Mohammed Imran narrated the death of a relative’s child to illustrate the widespread ignorance across India about using a car seat for children.

“While it’s true that a car seat is expensive, (a basic model can cost Rs.4,000, most are imported), I always feel that money is not the issue here,” said Imran, founder of the Safe Road Foundation, an advocacy. “When you can afford a car, why not a car seat?”

Car seats, he said, are not enough. You must know how to use one. For instance, infants should use rear-facing infant seats, toddlers front-facing seats and older children booster seats.

“One must first challenge the attitude that a child is safer in his mother’s arms and make car seats readily available across the country instead of selling these only in select stores,” Imran said.

Two-wheeler riders most accident-prone, as the tide of vehicles grows

Two-wheeler riders are clearly most vulnerable, according to 2013 WHO data. As many as 34 percent of two-wheeler users who died in accidents – nearly three times the number who died in car accidents – did not wear a helmet.

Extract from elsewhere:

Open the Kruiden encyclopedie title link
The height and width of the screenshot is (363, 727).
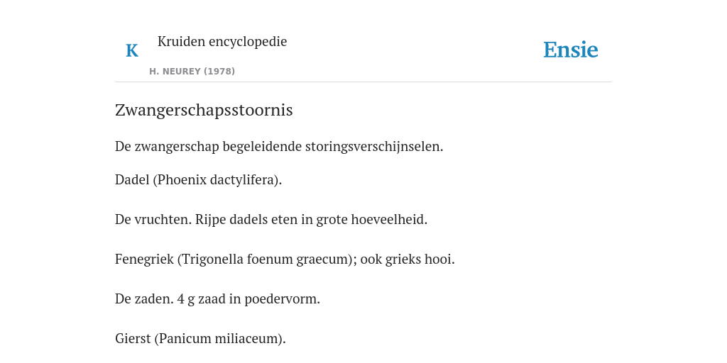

India’s rising, chaotic traffic makes them even more vulnerable. India had 15 million cars in 2014, or 13 per 1,000 people, according to 2014 report from The Energy and Resource Institute. Overall, that is not a lot – Brazil had 249 cars per 1,000 people, Thailand 206, China 83 and the US 797, according to the data.

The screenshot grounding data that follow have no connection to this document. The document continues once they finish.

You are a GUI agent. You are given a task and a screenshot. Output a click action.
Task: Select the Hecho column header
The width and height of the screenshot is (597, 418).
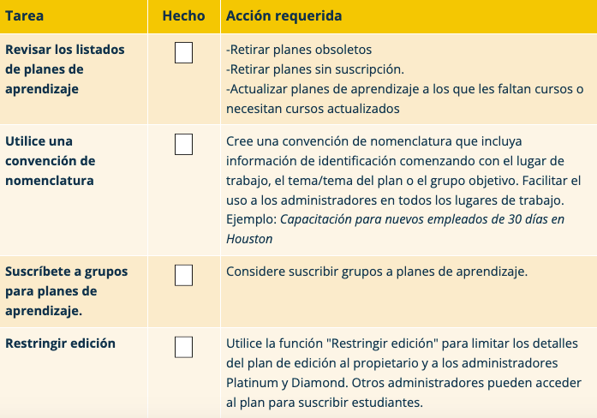(x=183, y=16)
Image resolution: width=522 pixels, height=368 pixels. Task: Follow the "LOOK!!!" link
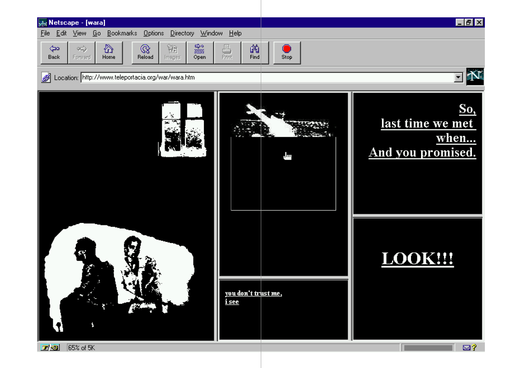(x=417, y=259)
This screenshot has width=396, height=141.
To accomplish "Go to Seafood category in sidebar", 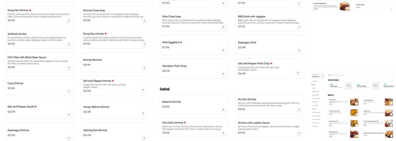I will tap(315, 109).
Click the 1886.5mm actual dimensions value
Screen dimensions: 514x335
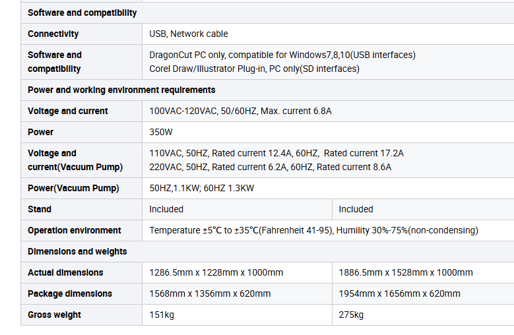click(406, 272)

But the density of cars is higher in burgeoning metropolitan cities: Delhi had 157 cars per 1,000 people, Mumbai 35, Bangalore 85 and Chennai 127.

The rise of distracted driving makes things worse

Apart from traffic density, distracted driving is becoming commonplace, despite the four-fold increase in crash risk when you drive while speaking on a mobile phone, Tiwari said.

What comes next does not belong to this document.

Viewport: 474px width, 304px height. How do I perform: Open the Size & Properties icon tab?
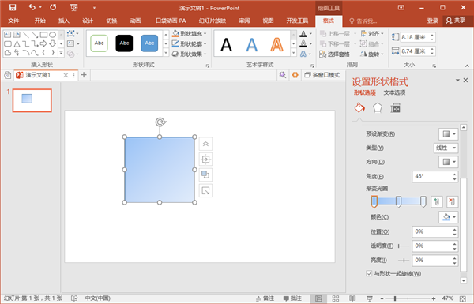395,108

Distractions and over-speeding without police checks explains why India is rated 3/10 on enforcement, according to the 2015 WHO report. Controlling and setting speed limits requires a nationwide upgrade, now that roads are better and vehicles faster.

“Many of the current speed limits are based on road parameters that existed in the 1960s and 1970s,” said Tiwari. “So, even if you do stick to the speed limits, often, these are impractical and unviable.”

Battling addiction, a new challenge on highways

Harman Singh Sidhu has been battling the state governments of Punjab, Haryana and Rajasthan – and liquor vendors in these states – for three years in courts to prevent liquor sales on India’s national highways.

“There is no specific law that prevents liquor vendors from selling along India’s highways,” said Sidhu, president, ArriveSAFE, an NGO based in Chandigarh. “And this is despite evidence that 40 percent of India’s accidents occur from drink driving.”

There were as many as 185 unauthorised liquor shops along a 291-km stretch of the Panipat-Jalandhar National Highway linking Haryana and Punjab, according to an RTI response filed by ArriveSAFE in 2012.

Drivers along these highways battle other addictions too. In an effort to stay awake, many consume a stimulant called poppy husk, an issue that requires greater awareness and advocacy and which ArriveSAFE is engaged in addressing.